Мне удается мобилизовать достаточно сил для того, чтобы сделать запись в дневнике: «Невозможно подать еду на стол. Подобная затея вообще лишена всякого смысла. Около двух часов погрузились. Замечательно: мы остаемся внизу. Все больше и больше кожных раздражений. Такие нарывы, что хуже редко встретишь. Воспаленная парша. Все с ног до головы покрыты ихтиоловой мазью.
Вторник.
Командир пишет в боевой журнал отчет о прошедшем дне:
13.00 Оба двигателя развивают достаточно оборотов, чтобы идти средним ходом. Но мы практически не движемся.
13.55 Погрузились по причине плохой погоды.
20.00 Поднялись на поверхность. Море все еще бурное. Использование вооружения ограничено.
22.00 Идем под водой в связи с погодными условиями.
01.31 Всплыли. Сильное волнение на море. Видимость ограничена.
02.15 Лодка легла в дрейф по причине очень бурного моря.
Среда.
Ветер сменился на юго-восточный. Его сила снова возросла до одиннадцати баллов. Море очень бурное от востока на юго-восток. Барометр быстро падает.
На посту управления штурман сидит за столом с картами, удерживаясь за него расставленными ногами. Я пытаюсь заглянуть ему через плечо, он уныло смотрит на меня и ворчит:
— Мы целых десять дней не сверяли свой курс. А эти ополоумевшие волны и ветер, должно быть, снесли нас на мили.
Четверг.
Штурман решает еще раз попытать счастья в сумраке рассвета. На самом деле, видимость несколько улучшилась. Во многих местах облачная завеса разорвалась, и в прорехи проглядывают несколько звездочек. Можно разглядеть даже горизонт, когда его не заслоняют спины катящихся волн. Тогда он становится похож на борозду, чья ровная линия прерывается большими буграми.
Но всякий раз, как штурман соберется, отыщет знакомую звезду, на мостик падает дождь брызг, не давая пользоваться секстантом. Он вынужден передавать прибор вниз, на пост управления, и ждать, пока там его не вытрут досуха и не отдадут обратно. Спустя четверть часа он сдается.

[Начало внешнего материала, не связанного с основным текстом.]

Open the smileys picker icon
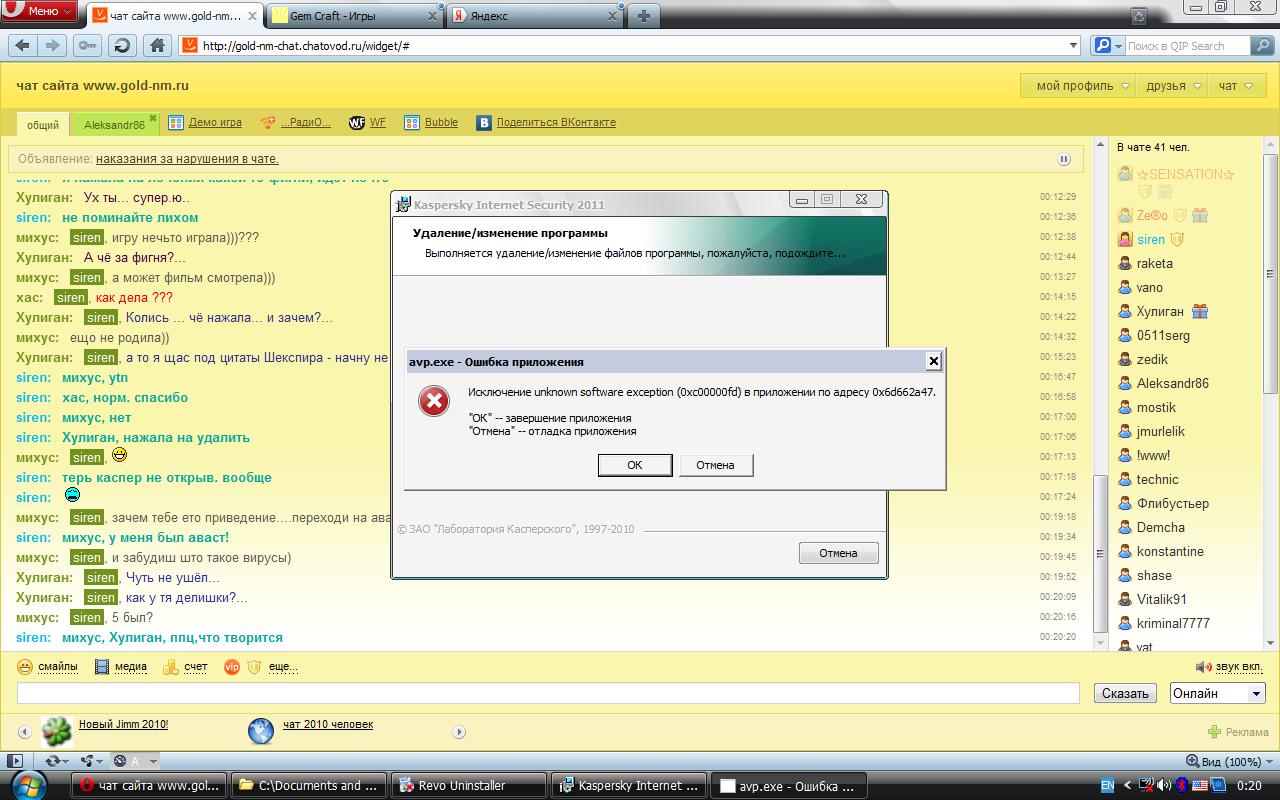25,667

— Неточные навигационные данные — это то же самое, как если бы их не было вовсе! — с этими словами он покидает мостик.
Он попробует еще раз после захода солнца.
Пятница.
— Поганая жизнь! — заключает шеф во время завтрака.
— Наша методика обнаружения противника, — делюсь я своими наблюдениями со Стариком. — напоминает мне приемы лова рыбы, распространенные в Италии.
Для пущего эффекта я по примеру Старика делаю паузу, как делает он, забросив слушателю приманку. Я не продолжаю до тех пор, пока он не произносит:
— В самом деле?
— Я видел, как венецианские рыбаки спускают с мола огромные квадратные сети, растянутые на рамах, составленных из шестов. Они выжидают немного, а затем выбирают их при помощи блока в надежде, что какая-нибудь рыба будет достаточно глупа, чтобы попасться в этот сачок.
— Похоже, вы критикуете тактику верховного командования! — встревает шеф.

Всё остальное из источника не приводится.